Unter der Überschrift
Decker und Grams in der Stichwahl
war in der MOZ am Montag , dem 21. September 2015, auf Seite 11 unter anderem zu lesen

„…
Der 40-jährige sieht den Vorteil in seiner Person, dass er für zwei Legislaturperioden zur Verfügung stünde, weil er deutlich jünger als Margitta Decker ist.“

Als ich das las, musste ich zunächst schmunzeln. Dann aber fragte ich mich, ist das nur naiv oder ein bisschen arrogant oder gar bedenklich, wenn es um die Haltung eines BM-Kandidaten zum gesellschaftlichen Miteinander der unterschiedlichen Generationen geht? Ja, und was könnte ich wohl anführen? Vielleicht Kompetenz und Erfahrung?
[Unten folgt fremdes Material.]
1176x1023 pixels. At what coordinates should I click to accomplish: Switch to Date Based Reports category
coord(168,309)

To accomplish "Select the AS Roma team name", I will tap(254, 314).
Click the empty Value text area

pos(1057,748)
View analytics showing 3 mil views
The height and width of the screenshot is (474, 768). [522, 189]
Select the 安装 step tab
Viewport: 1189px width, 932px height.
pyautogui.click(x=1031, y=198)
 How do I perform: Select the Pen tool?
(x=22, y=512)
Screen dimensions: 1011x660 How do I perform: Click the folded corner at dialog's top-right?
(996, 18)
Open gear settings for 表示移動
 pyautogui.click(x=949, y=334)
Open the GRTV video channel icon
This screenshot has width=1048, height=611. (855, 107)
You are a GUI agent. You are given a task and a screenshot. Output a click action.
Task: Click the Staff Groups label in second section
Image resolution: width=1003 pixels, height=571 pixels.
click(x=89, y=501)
Nun, über den „Vorteil“ von Herrn Grams werden Sie entscheiden, liebe Wählerinnen und Wähler. Und sollten Sie mich dennoch wählen – für „nur“ acht Jahre bis zur Rente mit 67, dann kann er immer noch 16 oder gar 24 Jahre Bürgermeister in Woltersdorf werden, zumal inzwischen die jetzt noch geltende obere Altersgrenze für Kandidaten aufgehoben sein wird.